¼        c.         Italian parsley, finely chopped
¼         c.         pine nuts, toasted golden brown
1          ea.        lemon zest, finely grated

Mix the above ingredients together in a small bowl. Set aside.

Top off the evening with dessert. I made a flourless dark chocolate cake with a bourbon ganache glaze.

Serve a slice of the cake with ice cream. I bought dulce de leche ice cream at the store. Chocolate and caramel make a perfect pair!

Friday, October 15, 2010

This week I got lucky.

I found a fish monger at my neighborhood store that spoke a little English. I was able to tell him that I wanted to cook the fish whole in the oven so he wouldn’t cut off its little head. Perfect!

I selected an average size “levrek” – Turkish for sea bass. My fish weighed about 750 grams or 26 ounces, so a little over 1 ½ pounds. You can find this popular fish on nearly every menu here.

After a little research online, I found one reason why sea bass is so popular. According to the Istanbul Exporter's Association, Turkey’s annual fishery production is approximately 800,000 tons, including fresh water production. Since 1990 to 2007, the farming-based production of seafood increased from 1 percent to 18 percent. The country’s fish farms specialize in cultivating sea bass, gilt head bream and rainbow trout.

The sea bream, known locally as “sinarit,” is almost as popular as the sea bass. Both are reasonably priced so they are widely available at the markets.

Often, fish is served simply with lemon wedges, olive oil and maybe some greens or a few potatoes. There’s no reason to make it complicated.

I thought roasting a whole fish would be difficult, but it wasn’t. Rub the fish down with good extra virgin olive oil, season with salt and pepper and liberally fill the baking tray and the fish with Meyer lemon slices and herbs.

Exactly what kind of herbs you want to use are up to you. Normally, I have a ton of parsley on hand so I decided to use that. But thyme, tarragon, rosemary, dill or mint would be excellent additions. Just remember the phrase - Keep It Simple (Stupid) - an acronym we used when we were teenagers.

Meyer lemons are a bit sweeter and less acidic than that of regular lemons. Also, the skin tends to be smoother than common commercial lemons. To me, Meyer lemons have an amazing floral-like essence. I love them. I love to use them in desserts such as a Meyer lemon curd tart too. My husband sometimes uses them in my weekend martinis.
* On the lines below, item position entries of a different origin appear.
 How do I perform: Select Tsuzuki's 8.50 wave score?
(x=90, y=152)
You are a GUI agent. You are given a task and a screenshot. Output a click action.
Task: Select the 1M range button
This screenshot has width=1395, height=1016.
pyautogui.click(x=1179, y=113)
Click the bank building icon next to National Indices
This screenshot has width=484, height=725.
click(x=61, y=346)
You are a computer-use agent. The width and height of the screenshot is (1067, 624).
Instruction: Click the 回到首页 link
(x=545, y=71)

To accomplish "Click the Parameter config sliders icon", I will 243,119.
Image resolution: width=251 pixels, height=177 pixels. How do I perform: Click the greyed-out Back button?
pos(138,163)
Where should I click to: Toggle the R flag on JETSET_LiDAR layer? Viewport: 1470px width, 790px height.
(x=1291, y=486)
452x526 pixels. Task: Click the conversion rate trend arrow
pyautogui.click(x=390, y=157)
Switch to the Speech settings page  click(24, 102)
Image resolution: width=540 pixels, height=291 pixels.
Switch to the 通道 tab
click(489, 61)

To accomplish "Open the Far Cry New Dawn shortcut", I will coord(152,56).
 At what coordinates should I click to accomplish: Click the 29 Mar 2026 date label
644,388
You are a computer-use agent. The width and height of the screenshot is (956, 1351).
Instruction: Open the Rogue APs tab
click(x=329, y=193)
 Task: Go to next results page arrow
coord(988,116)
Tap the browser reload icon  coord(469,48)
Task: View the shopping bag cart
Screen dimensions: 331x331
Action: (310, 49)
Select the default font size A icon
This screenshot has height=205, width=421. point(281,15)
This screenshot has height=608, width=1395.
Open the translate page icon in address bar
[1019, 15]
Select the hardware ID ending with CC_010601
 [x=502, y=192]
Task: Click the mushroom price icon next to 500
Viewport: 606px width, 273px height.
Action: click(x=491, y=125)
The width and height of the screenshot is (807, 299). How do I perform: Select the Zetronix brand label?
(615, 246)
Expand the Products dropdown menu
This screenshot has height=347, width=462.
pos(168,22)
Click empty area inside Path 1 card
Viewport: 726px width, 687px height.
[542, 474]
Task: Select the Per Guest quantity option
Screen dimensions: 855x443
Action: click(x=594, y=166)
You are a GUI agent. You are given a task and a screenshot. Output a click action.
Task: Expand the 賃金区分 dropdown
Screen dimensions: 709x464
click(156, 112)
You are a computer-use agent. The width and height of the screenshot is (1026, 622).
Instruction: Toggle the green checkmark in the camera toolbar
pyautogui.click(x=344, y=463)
Meyer lemons usually appear in higher-end U.S. grocery stores, such as Whole Foods, during the winter months. If they aren’t available yet, regular lemons will work as well.

Afiyet Olsun!

 Whole Roasted Fish with Meyer Lemons and Herbs
Whole fish such as sea bass or sea bream, scaled and gutted (plan on about 1 ½ lbs. per 2 people)
2-3       lemons, preferably Meyer lemons if available, sliced thinly
Herbs of your choice: parsley, thyme, tarragon, rosemary, dill and mint.
Olive oil
Salt and pepper

1. Preheat oven to 400°. Place several lemon slices in the middle of an aluminum foil- lined sheet tray. Lay the fish on top of the lemons.
2. Season the inside of the fish with salt, pepper and olive oil. Then, place a few lemon slices and a little of the herbs inside.
3. Scatter the remaining lemon slices and herbs over the fish. Drizzle with olive oil and season to taste with salt and pepper.

4. Place tray inside the preheated oven, and roast until the fish is cooked through, about 20-30 minutes. (One of my cookbooks recommended 10 minutes per inch thickness of fish. Just test the fish carefully with a fork to see if it is cooked through.)
5. Remove the tray from the oven. Allow the fish to rest for a few minutes. Then, try your best to filet the fish and remove the bones. (This step apparently is going to take me some practice.)
6. If you’d like, serve the fish with lightly sautéed mushrooms - cooked in a little butter, salt and pepper.

Local sea bass served with mushrooms, chopped parsley and lemons.